▶ SOURCE DOCUMENT
⁂

It's not as if I didn't have opportunities. People have reached out to me, and I have kept my distance, maybe spending the time putting up pretty wallpaper on the interior of my shell instead. Because even after I discovered that I had no friends, I wanted to be picky about it. Maybe it was the lesson I'd taken from the girl in the lunch line. She turned out to be kind of boring and clingy and I realized soon enough that I would rather be alone than hang out with her. Is that a high tolerance for solitude or arrogance? I can't even tell anymore. So when some well-meaning person tried to be my friend, they had a very short amount of time to impress me or I'd write them off (okay, that is probably arrogance). It wasn't even for good reasons. Sometimes just because we didn't click. I didn't feel like I could really get close to the person, and so I didn't see the point. I didn't want just any old friends. I wanted BFFAAs, though I would settle for plain old BFFs. I was like those girls who ask how many children a man wants to have on the first date.

So I did what any person in my position would do. I lowered my standards. Which usually is a bad thing, I suppose, so maybe that's not the right way to put it. What happened is I determined that I needed to get over myself: be less quick to judge and stop thinking that everyone either had to be a bosom companion or nothing. There's a lot of room for middle ground. Just because I may never tell late-night sleepover secrets to someone doesn't mean that I can't gain something from a relationship with them. This seems like a lesson I should have learned a long time ago. Sometimes I feel like a very unfinished person for being twenty-seven years old.

In an effort to make myself a better person, preferably one with friends, I am making myself socialize. It is hard, but not for the reason I expected. I had come to believe that since I often chose not to be social, that meant that I wasn't any good at it. Actually, I can talk pretty easily to people. I can make a joke, listen to a story, even do small talk. But it's not my default state. Without forcing myself to socialize, I tend to go alone on my way, never noticing until much later that if pressed to come up with bridesmaid candidates, I'd struggle to name one. Whatever I might have been when I was younger, I am pretty classicly introverted now.

⁂

▶ STORED DATA
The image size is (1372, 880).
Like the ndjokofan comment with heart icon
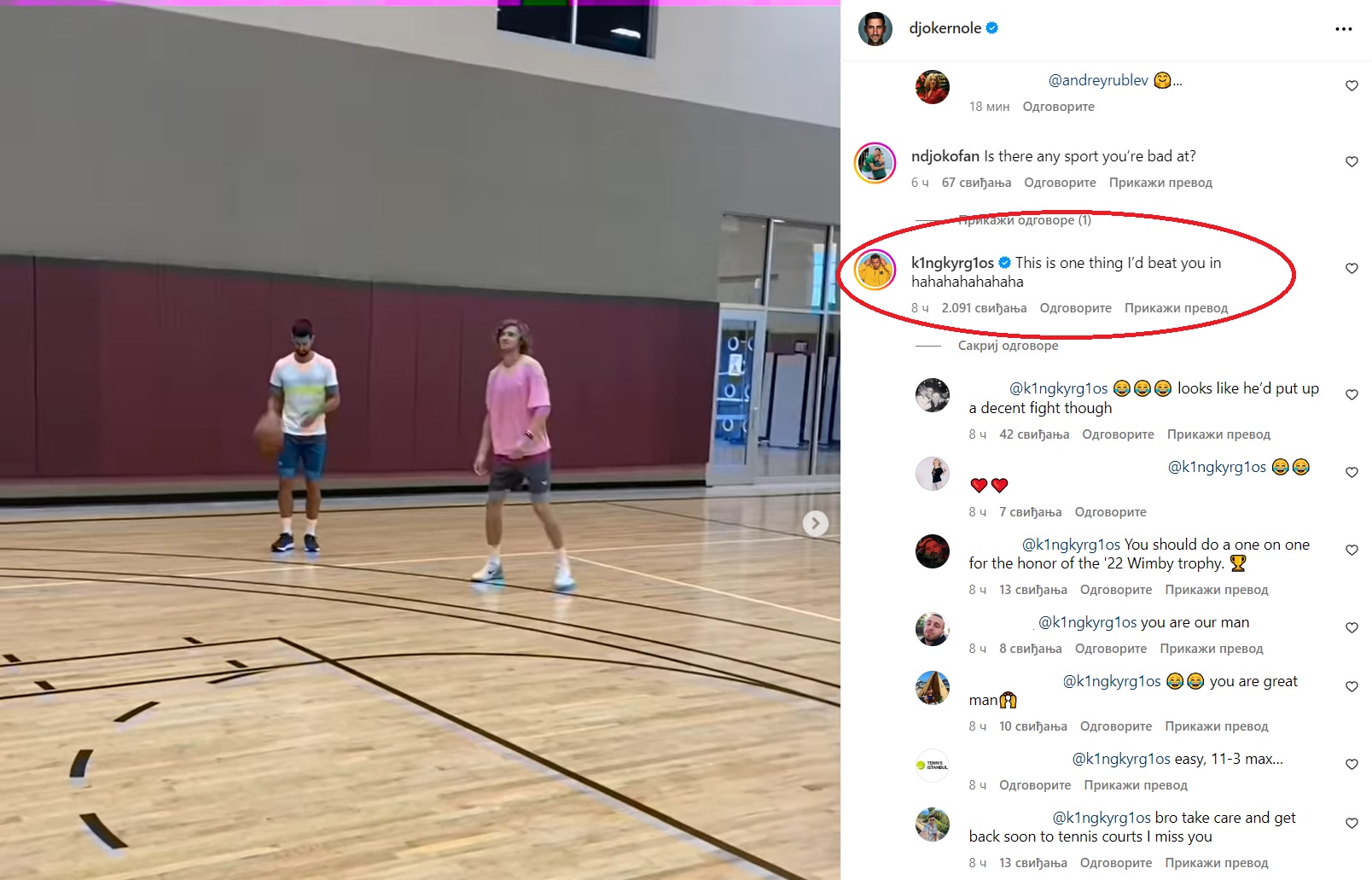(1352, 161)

⁂

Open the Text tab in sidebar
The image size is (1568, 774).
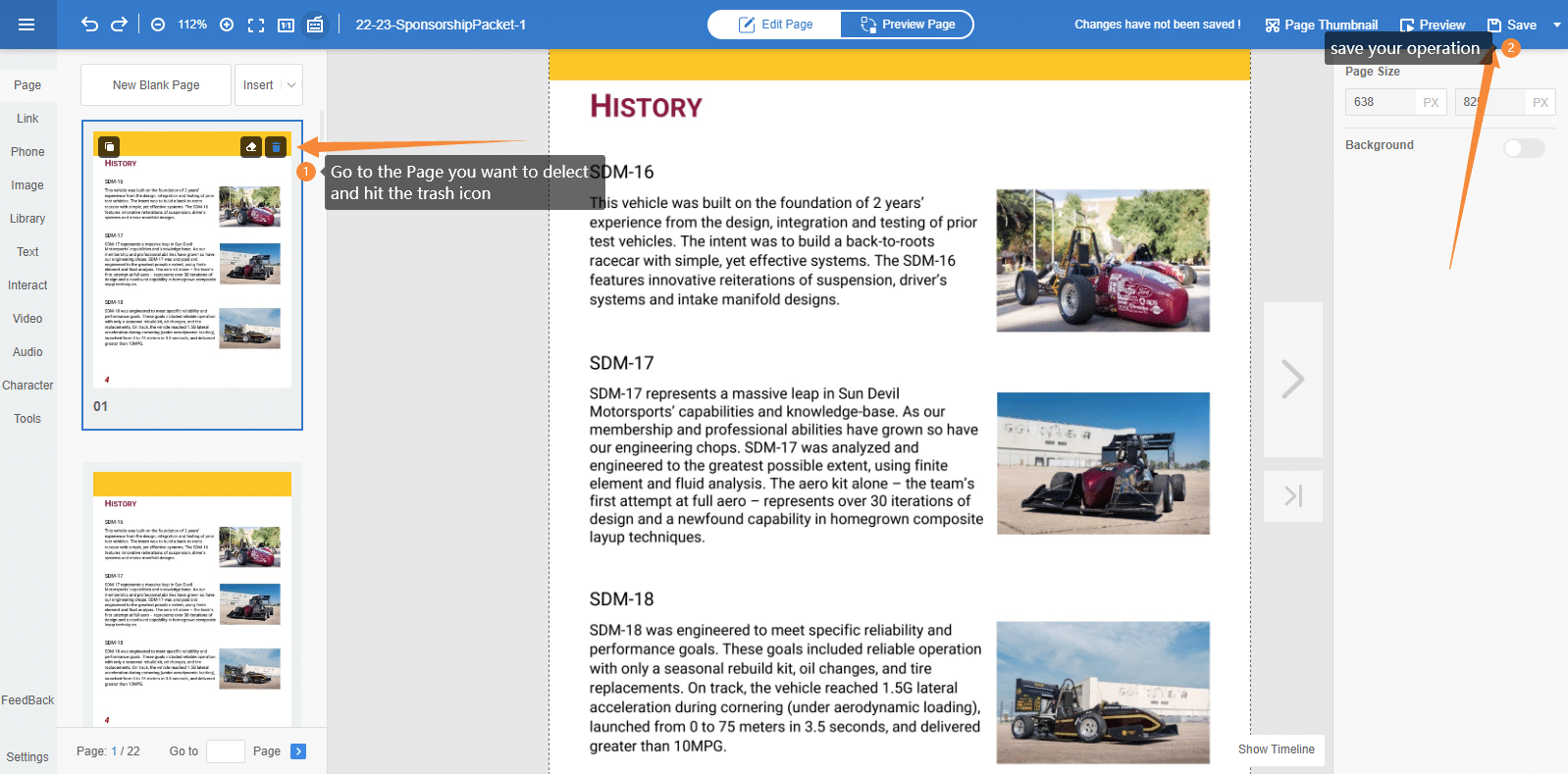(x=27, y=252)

⁂

▶ WORK REQUEST
Retype everything in the essay about friendship from "In an effort" down to "classicly introverted now.".

▶ TASK OUTPUT
In an effort to make myself a better person, preferably one with friends, I am making myself socialize. It is hard, but not for the reason I expected. I had come to believe that since I often chose not to be social, that meant that I wasn't any good at it. Actually, I can talk pretty easily to people. I can make a joke, listen to a story, even do small talk. But it's not my default state. Without forcing myself to socialize, I tend to go alone on my way, never noticing until much later that if pressed to come up with bridesmaid candidates, I'd struggle to name one. Whatever I might have been when I was younger, I am pretty classicly introverted now.